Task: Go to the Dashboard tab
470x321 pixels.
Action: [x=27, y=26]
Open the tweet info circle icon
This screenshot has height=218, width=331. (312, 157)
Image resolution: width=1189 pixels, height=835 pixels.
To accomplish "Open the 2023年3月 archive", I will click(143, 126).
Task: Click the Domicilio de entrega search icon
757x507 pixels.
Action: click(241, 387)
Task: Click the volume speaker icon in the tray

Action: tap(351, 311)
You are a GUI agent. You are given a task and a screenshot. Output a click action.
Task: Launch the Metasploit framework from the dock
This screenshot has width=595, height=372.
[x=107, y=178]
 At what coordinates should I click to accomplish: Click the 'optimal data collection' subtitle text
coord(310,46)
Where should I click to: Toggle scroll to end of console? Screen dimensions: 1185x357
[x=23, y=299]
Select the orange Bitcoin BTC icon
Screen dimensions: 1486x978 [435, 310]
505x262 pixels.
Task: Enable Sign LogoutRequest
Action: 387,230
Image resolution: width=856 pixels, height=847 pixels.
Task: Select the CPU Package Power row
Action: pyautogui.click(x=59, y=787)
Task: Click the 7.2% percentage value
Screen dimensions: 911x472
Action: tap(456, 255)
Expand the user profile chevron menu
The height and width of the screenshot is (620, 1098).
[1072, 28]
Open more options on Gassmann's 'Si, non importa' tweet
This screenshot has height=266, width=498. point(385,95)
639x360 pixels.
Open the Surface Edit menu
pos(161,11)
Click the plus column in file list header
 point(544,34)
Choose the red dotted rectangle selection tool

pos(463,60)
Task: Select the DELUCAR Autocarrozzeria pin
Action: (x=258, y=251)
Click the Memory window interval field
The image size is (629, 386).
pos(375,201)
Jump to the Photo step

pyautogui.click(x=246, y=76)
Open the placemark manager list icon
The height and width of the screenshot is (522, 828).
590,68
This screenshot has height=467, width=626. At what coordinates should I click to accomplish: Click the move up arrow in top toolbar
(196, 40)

Task prompt →
Your reply needs to reproduce all of the listing exactly.

Solution for this task →
Task: Go to the Dashboard tab
470x321 pixels.
Action: [x=27, y=26]
Open the tweet info circle icon
This screenshot has height=218, width=331. (312, 157)
Image resolution: width=1189 pixels, height=835 pixels.
To accomplish "Open the 2023年3月 archive", I will click(143, 126).
Task: Click the Domicilio de entrega search icon
757x507 pixels.
Action: click(241, 387)
Task: Click the volume speaker icon in the tray

Action: tap(351, 311)
You are a GUI agent. You are given a task and a screenshot. Output a click action.
Task: Launch the Metasploit framework from the dock
This screenshot has width=595, height=372.
[x=107, y=178]
 At what coordinates should I click to accomplish: Click the 'optimal data collection' subtitle text
coord(310,46)
Where should I click to: Toggle scroll to end of console? Screen dimensions: 1185x357
[x=23, y=299]
Select the orange Bitcoin BTC icon
Screen dimensions: 1486x978 [435, 310]
505x262 pixels.
Task: Enable Sign LogoutRequest
Action: 387,230
Image resolution: width=856 pixels, height=847 pixels.
Task: Select the CPU Package Power row
Action: pyautogui.click(x=59, y=787)
Task: Click the 7.2% percentage value
Screen dimensions: 911x472
Action: tap(456, 255)
Expand the user profile chevron menu
The height and width of the screenshot is (620, 1098).
[1072, 28]
Open more options on Gassmann's 'Si, non importa' tweet
This screenshot has height=266, width=498. point(385,95)
639x360 pixels.
Open the Surface Edit menu
pos(161,11)
Click the plus column in file list header
 point(544,34)
Choose the red dotted rectangle selection tool

pos(463,60)
Task: Select the DELUCAR Autocarrozzeria pin
Action: (x=258, y=251)
Click the Memory window interval field
The image size is (629, 386).
pos(375,201)
Jump to the Photo step

pyautogui.click(x=246, y=76)
Open the placemark manager list icon
The height and width of the screenshot is (522, 828).
590,68
This screenshot has height=467, width=626. At what coordinates should I click to accomplish: Click the move up arrow in top toolbar
(196, 40)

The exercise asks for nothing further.